The depth of expertise isn't under consideration: lawyers exercise their judgement and interpret the law when providing formal written legal advice in legal opinions. The issue is in utilising the opinion. Once produced, in-house legal teams spend immeasureable time assessing this advice, often working their way through convoluted, circular logic, with inconsistencies in the management of scope, assumptions and qualifications. Only then would they start to map the advice to support the requirements of in-house systems.

At a time period of increasing regulatory scrutiny, including demands for data transparency and clarity of audit trail as one example of the critical decisions informed by these opinions, the banking market is searching for legal services and legal opinions that really offer the business and reduce risk.

This legal opinion and legal counsel could and really should get offers for digitally. The time is right for the current legal opinions to be transformed into SLOs which accurately automate the interpretation and application by business of legal opinions.

Reducing Risk

Digitising the present natural language into a structured data form with associated reasoning engines will enable companies to automate the application of legal opinions for their particular circumstances. The potential benefits are significant – not waste time and price but additionally reducing risk. Today the manual process and reliance on multiple individual actions has a direct effect on the level of risk. It is costly, inefficient and error prone – creating additional fears inside a sector that is enduring a rising number of fines and personal responsibility for executives.

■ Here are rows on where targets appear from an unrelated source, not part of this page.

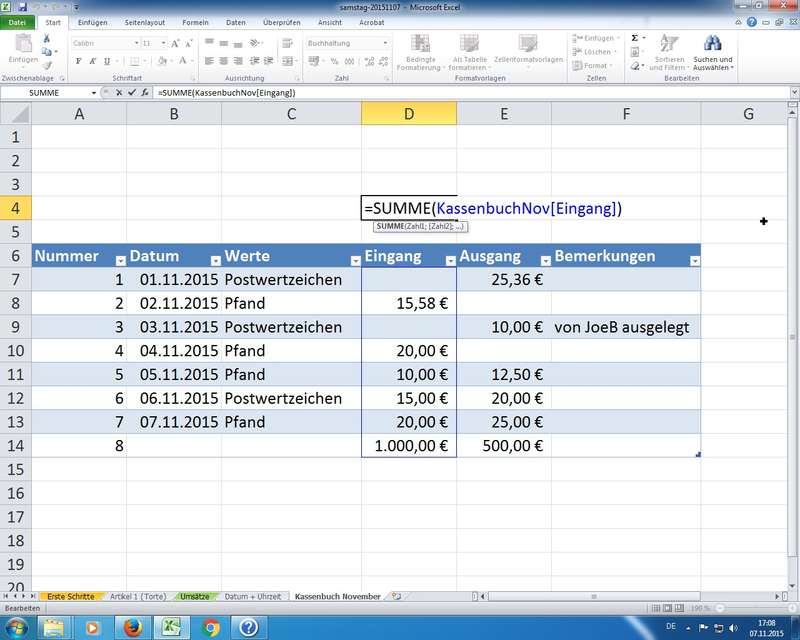Image resolution: width=800 pixels, height=640 pixels.
Task: Click the save icon in quick access toolbar
Action: [24, 6]
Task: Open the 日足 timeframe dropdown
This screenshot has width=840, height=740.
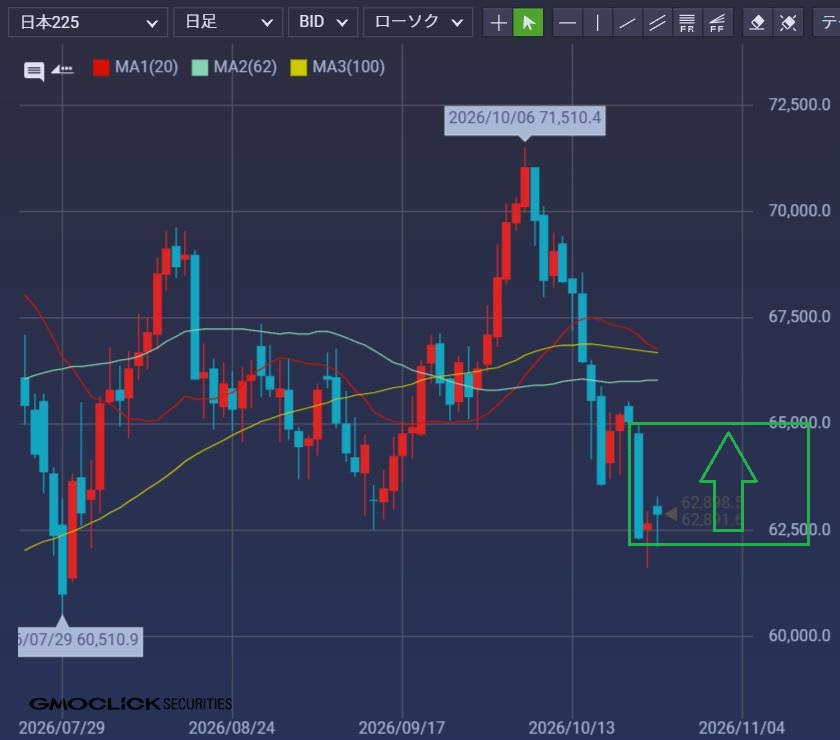Action: [228, 23]
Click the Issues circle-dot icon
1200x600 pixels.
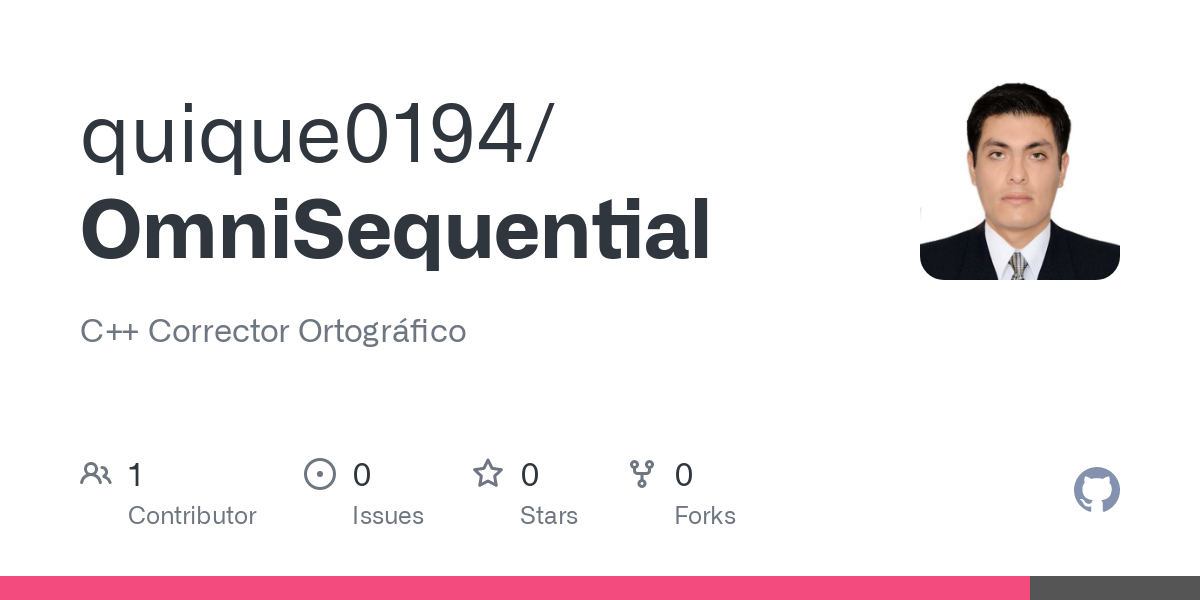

The utilization of SLOs would enable institutions to automate the control over legal risk and rapidly leverage information to make better and more informed business decisions. The time and price of interpreting legal opinions could be reduced by 30% to 40%, with the additional advantage of supplying the data transparency and audit trail necessary for regulatory compliance.

There is an extremely real opportunity for legal firms to steal a march available on the market, recognise the demand from businesses and embrace a completely digital data flow. By digitising the development of the legal advice – rather than translating the recommendation – the opinion becomes immediately usable by the business. Key to achieving this shift is definitely an industry-wide standard for producing SLOs that eliminates convoluted and unnecessarily complex reasoning and language and ensuring the successful automation of legal advice.